The composition of the painting is, like was often the case with Paolo Veronese, one of horizontal bands. Here, in the ‘Anointment of David’, there is one such band only in the group of figures. Such a composition could easily have become very rigid and dry for an elegant picture. So Paolo Veronese gave oblique poises to many of the figures so that the vertical directions be eased and the rigidity of the structure broken by a variety of directions of lines. The result is a vivid scene that is warm, tender, loving, elegant in its multitude and of great ancient Venetian dignity.

Paolo Veronese gave all importance in this picture to the actors of the Bible story. He painted landscape views, but we all sense that this was only to make the picture somewhat longer at the sides, and the landscapes have a function as symbols of David’s renewal of Israel. These landscapes were not painted for their own right. Veronese was not a landscape painter. He could paint magnificent landscapes, but he was not interested in landscapes. He had not the contemplative character and the gift of admiration of nature of Pieter Bruegel. Veronese was an urban painter and in a town, one is interested first and foremost with the people themselves. It would last till the next century before other great Venetian painters like Canaletto and Guardi would discover their city as a landscape.

King David

All the tribes of Israel gathered at Hebron. David made a pact with their elders. David was thirty years old when he was anointed sole King of all Israel. David reigned over Judah for seven years and six months. Then he reigned over all Israel and Judah for thirty-three years.

David captured Jerusalem form the Jebusites. He took the citadel of Zion and built a wall around it. He went to live in the citadel and called it the City of David. Hiram, king of Tyre, sent cedar wood and carpenters and stonecutters to David. With these David built a palace. Many sons and daughters were born to him there in Jerusalem. He defeated the Philistines twice in the Valley of the Rephaim.

David went then with his people to Baalah of Judah where the Ark was and wanted to bring it into his city. This was not a small task and David had difficulties on the road. Finally, David danced a whirling round before the Ark, wearing only a linen loincloth and brought the Ark thus inside. Michal was filled with contempt when she saw that. When David came home to bless his household she remarked to the king that he had made quite an exhibition of himself dancing like a buffoon before the servants and maids of the palace. But David answered that he had danced for Yahweh and would lower himself even further. He might be base in Michal’s eyes but the maids would hold him in honour. Michal left. From that moment on, Michal daughter of Saul had no children.
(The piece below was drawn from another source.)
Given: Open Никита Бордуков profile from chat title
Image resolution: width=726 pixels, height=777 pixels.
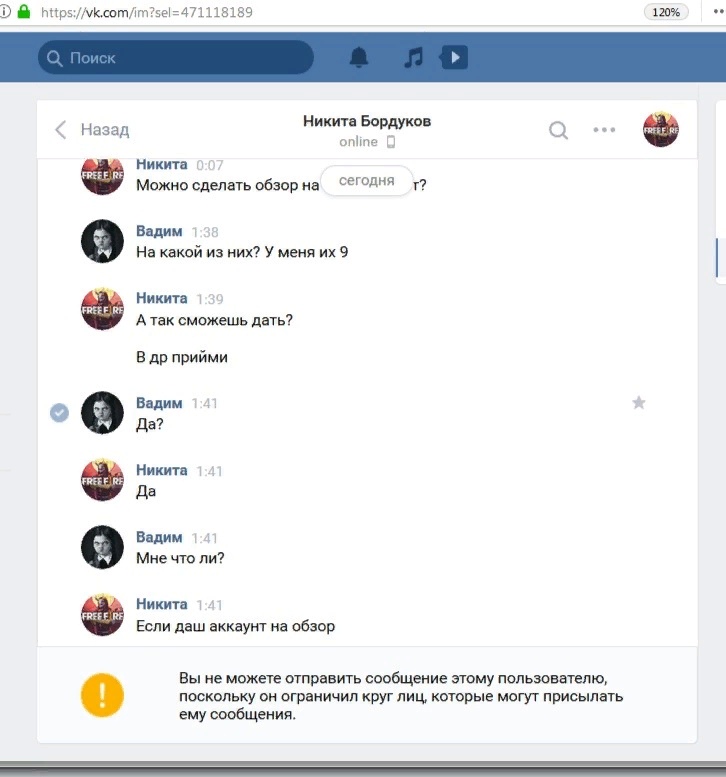Looking at the screenshot, I should click(x=367, y=121).
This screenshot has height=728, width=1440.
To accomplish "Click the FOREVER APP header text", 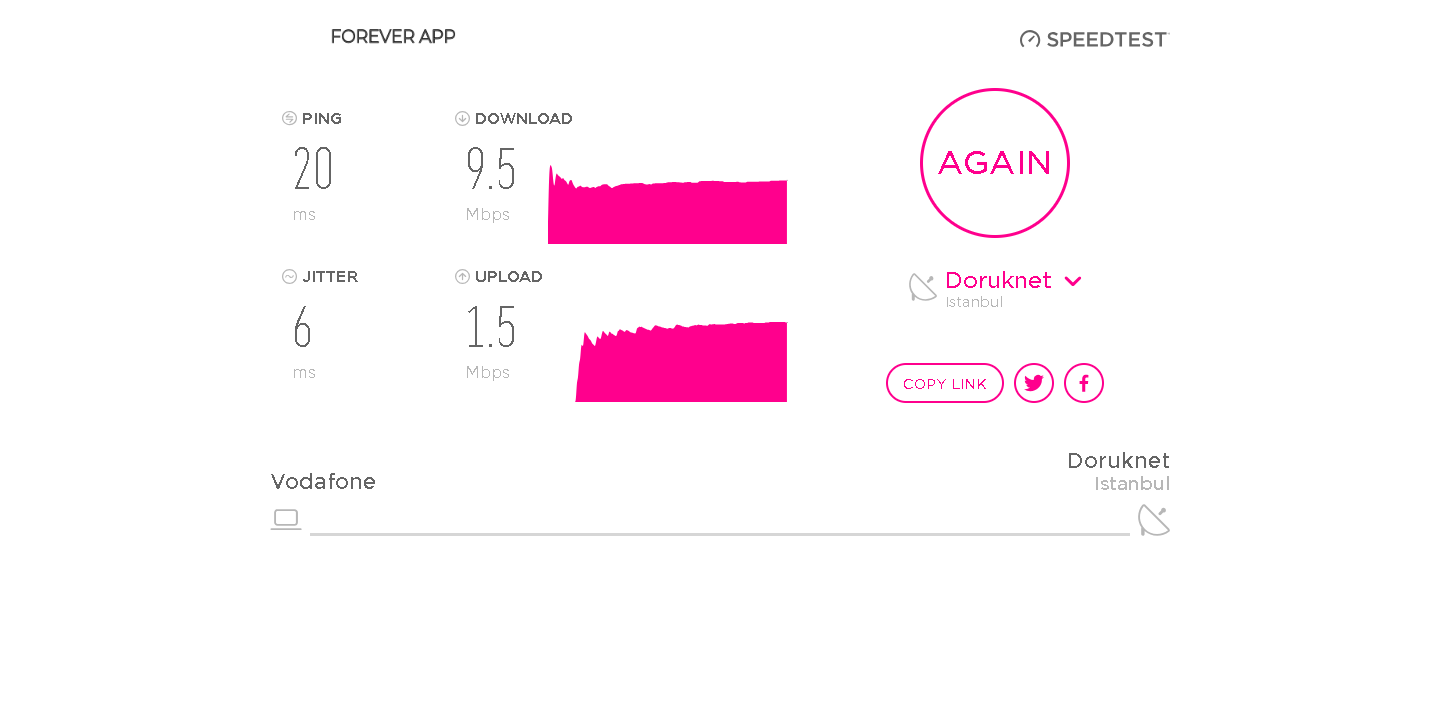I will point(393,37).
David exclaimed to how beautiful a cedar palace he had for God. Nathan the prophet had a vision of Yahweh then. First Yahweh said to Nathan that he did not need a temple for he would always be with Israel in whatever house and would not let the people of Israel be oppressed anymore as they had been before. Yahweh told he would not withdraw his favour from David. David would have a dynasty and his son would reign after him. This son would build a temple to Yahweh’s name and Yahweh would be a father to him. David prayed then and praised Yahweh. Yahweh furthermore told that he would make David’s fame as great as any on the earth. David indeed became famous for his victories against the Philistines, the Moabites, the King of Zobak, the Aramaeans of Damascus, the Amalekites and the Edomites.

Jonathan, son of Saul, had a son of five years old. When the news arrived of Saul’s and Jonathan’s death, his nurse had picked him up and fled. As she hurried she fell. Jonathan‘s son fell also and was lamed. Jonathan’s son was since then crippled at both feet. His name was Meribbaal. David remembered Jonathan. He found Jonathan’s crippled son in Lo-Debar. David restored Saul’s estates to him and he was very kind to him. Meribbaal ate at the king’s table like all David’s sons. He lived in Jerusalem with David.